2. Elke betrokken lidstaat waarborgt dat voor elke biedzone op zijn grondgebied ten minste één NEMO wordt aangewezen. De NEMO's worden aangewezen voor een initiële termijn van vier jaar. Behalve in gevallen waarin artikel 5, lid 1, van toepassing is, staan de lidstaten minimaal elk jaar aanvragen voor aanwijzing toe.
3. Tenzij anderszins bepaald door de lidstaten zijn de regulerende instanties de aanwijzende autoriteit die verantwoordelijk is voor de aanwijzing van de NEMO, de monitoring van de inachtneming van de aanwijzingscriteria en, in het geval van nationale wettelijke monopolies, de goedkeuring van de NEMO-vergoedingen of van de methodologie om die vergoedingen te berekenen. De lidstaten kunnen bepalen dat andere instanties dan de regulerende instanties de aanwijzende autoriteit worden. In dergelijke omstandigheden zorgen de lidstaten ervoor dat de aanwijzende autoriteit, opdat zij haar taken daadwerkelijk kan uitvoeren, dezelfde rechten en plichten krijgt als de regulerende instanties.

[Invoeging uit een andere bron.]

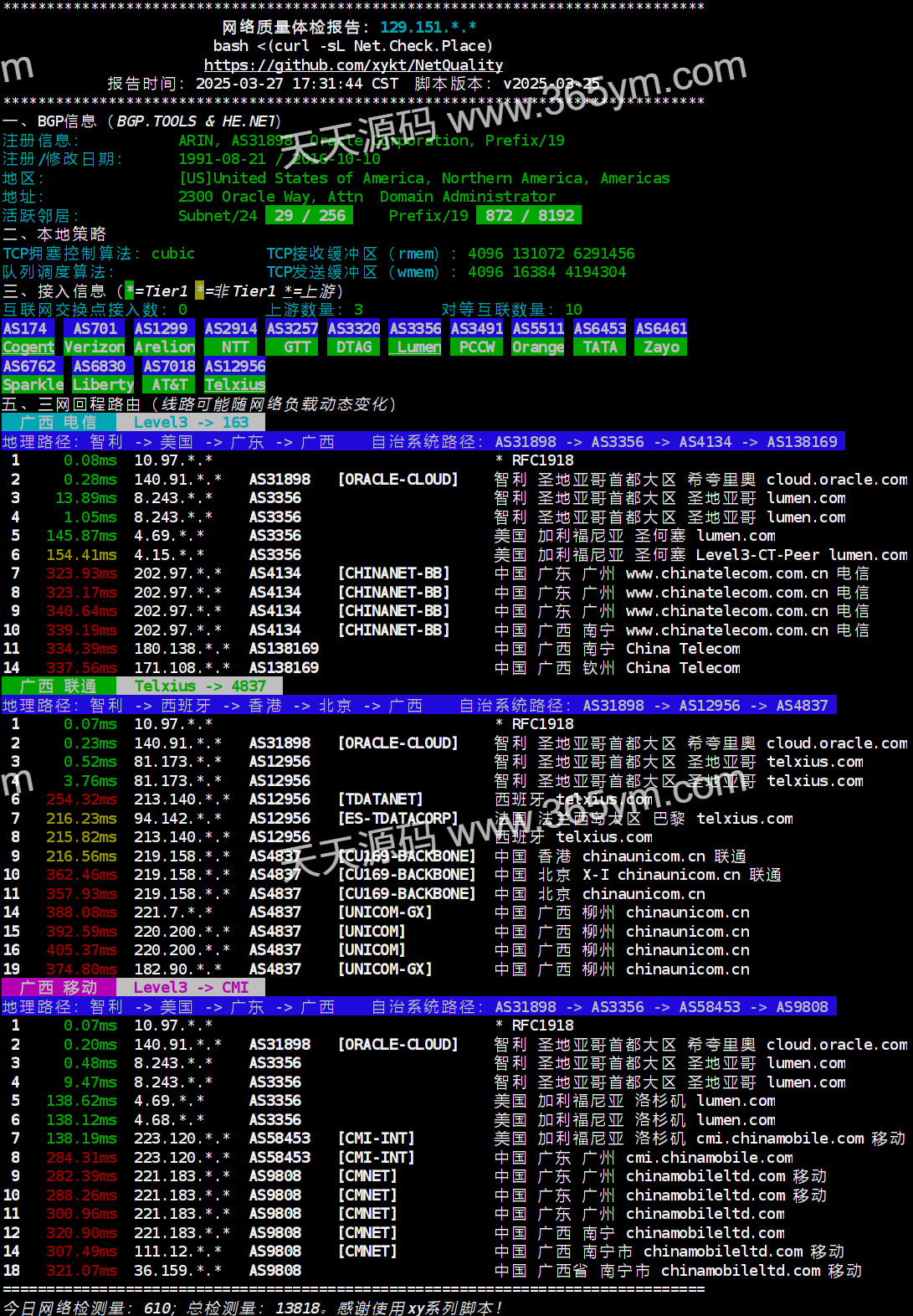Click the AS6453 badge
The width and height of the screenshot is (913, 1316).
[x=600, y=329]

4. De aanwijzende autoriteit beoordeelt of de NEMO-kandidaten voldoen aan de in artikel 6 vastgelegde criteria. Deze criteria zijn van toepassing zowel bij de aanwijzing van één NEMO als bij de aanwijzing van meerdere NEMO's. Bij besluiten over de aanwijzing van NEMO's wordt elke discriminatie tussen kandidaten vermeden, met name tussen buitenlandse en binnenlandse kandidaten. Wanneer de aanwijzende autoriteit niet de regulerende instantie is, brengt de regulerende instantie advies uit over de mate waarin de kandidaat voor aanwijzing voldoet aan de in artikel 6 neergelegde aanwijzingscriteria. NEMO-aanwijzingen worden uitsluitend geweigerd wanneer niet wordt voldaan aan de aanwijzingscriteria van artikel 6, dan wel overeenkomstig artikel 5, lid 1.

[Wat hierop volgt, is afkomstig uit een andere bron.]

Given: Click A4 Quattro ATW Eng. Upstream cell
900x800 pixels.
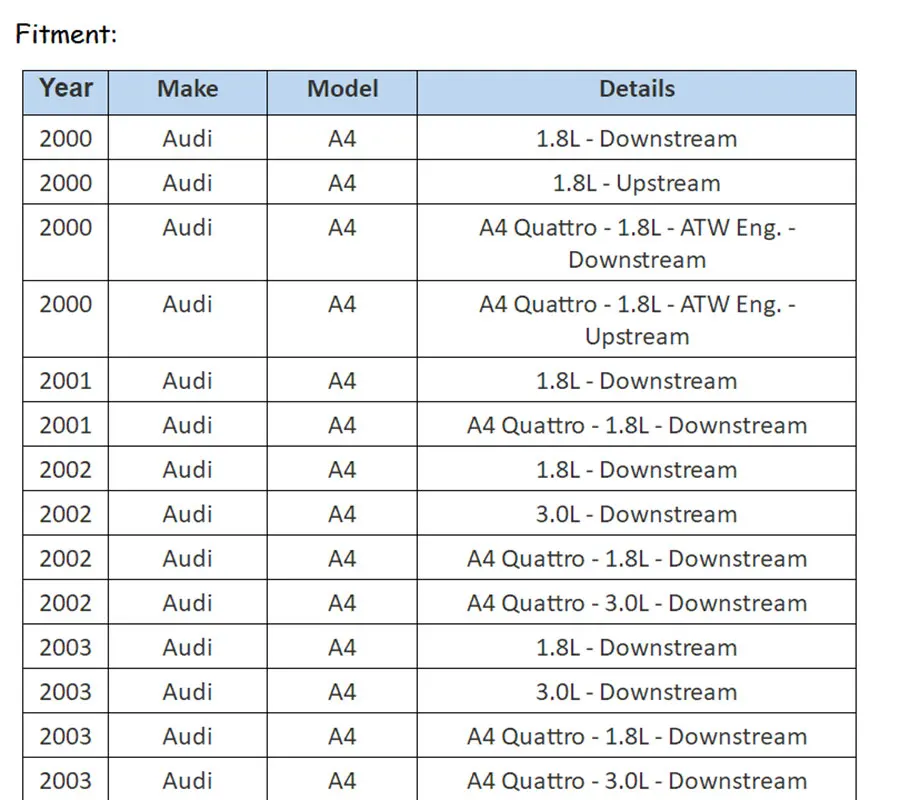Looking at the screenshot, I should click(637, 319).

5. Een NEMO die in één lidstaat is aangewezen, heeft het recht day-ahead- en intradayhandelsdiensten met levering in een andere lidstaat aan te bieden. De handelsregels die in die laatste lidstaat gelden, zijn ook van toepassing als een marktbeheerder in die lidstaat niet als NEMO is aangewezen. De aanwijzende autoriteiten monitoren alle NEMO's' die binnen hun lidstaat eenvormige day-ahead- en/of intradaykoppeling uitvoeren. Overeenkomstig artikel 19 van Verordening (EG) nr. 714/2009 waken de aanwijzende autoriteiten over de inachtneming van deze verordening door alle NEMO's die binnen hun lidstaat eenvormige day-ahead- en/of intradaykoppeling uitvoeren, ongeacht de plaats waar die NEMO's zijn aangewezen. De autoriteiten die zijn belast met de NEMO-aanwijzing, de monitoring en de handhaving, wisselen alle informatie uit die vereist is voor een efficiënt toezicht op de NEMO-activiteiten.

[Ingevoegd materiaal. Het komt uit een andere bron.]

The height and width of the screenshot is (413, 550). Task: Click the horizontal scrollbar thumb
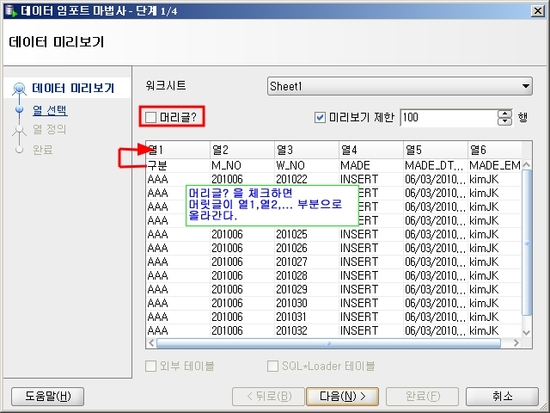coord(329,343)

Een aangewezen NEMO moet de aanwijzende autoriteit van een andere lidstaat ervan in kennis stellen plannen voor de uitvoering van eenvormige day-ahead- of intradaykoppeling in die lidstaat te hebben, en wel twee maanden na het begin van die operatie.
6. Bij wijze van uitzondering op lid 5 van dit artikel kan een lidstaat een in een andere lidstaat aangewezen NEMO de toestemming weigeren om deze handelsdiensten te verrichten indien:
a) |
er overeenkomstig artikel 5, lid 1, een nationaal wettelijk monopolie voor day-ahead- en intradayhandelsdiensten bestaat in de lidstaat of de biedzone van de lidstaat waarin de levering plaatsvindt, of |
b) |
de lidstaat waarin de levering plaatsvindt, kan aantonen dat er technische belemmeringen zijn voor levering in die lidstaat van elektriciteit die is aangekocht op day-ahead- en intradaymarkten welke in een andere lidstaat aangewezen NEMO's gebruiken, belemmeringen die verband houden met de noodzaak om met inachtneming van de operationele veiligheid aan de doelstellingen van deze verordening te voldoen, of |
c) |
the handelsregels in de lidstaat van levering niet verenigbaar zijn met de levering in die lidstaat van elektriciteit die is aangekocht op basis van day-ahead- en intradayhandelsdiensten welke zijn geleverd door een in een andere lidstaat aangewezen NEMO, of |
d) |
de NEMO, in de lidstaat waar hij is aangewezen, een nationaal wettelijk monopolie overeenkomstig artikel 5 is. |
7. In het geval van een besluit om day-ahead- en/of intradayhandelsdiensten met levering in een andere lidstaat te weigeren, doet de lidstaat van levering kennisgeving van zijn besluit aan de NEMO en de aangewezen autoriteit van de lidstaat waar de NEMO is aangewezen, alsook aan het Agentschap en de Commissie. De weigering wordt naar behoren gemotiveerd. In de in lid 6, onder b) en c), bedoelde gevallen wordt in het besluit om handelsdiensten met levering in een andere lidstaat te weigeren ook uiteengezet hoe en op welke termijn de technische belemmeringen voor de handel kunnen worden opgeheven, of de binnenlandse handelsregels verenigbaar kunnen worden gemaakt met handelsdiensten met levering in een andere lidstaat. De aanwijzende autoriteit van de lidstaat die de handelsdiensten weigert, onderzoekt het besluit en publiceert een advies uit over de manier waarop de belemmeringen voor de handelsdiensten kunnen worden opgeheven of over de manier waarop de handelsdiensten en handelsregels met elkaar in overeenstemming kunnen worden gebracht.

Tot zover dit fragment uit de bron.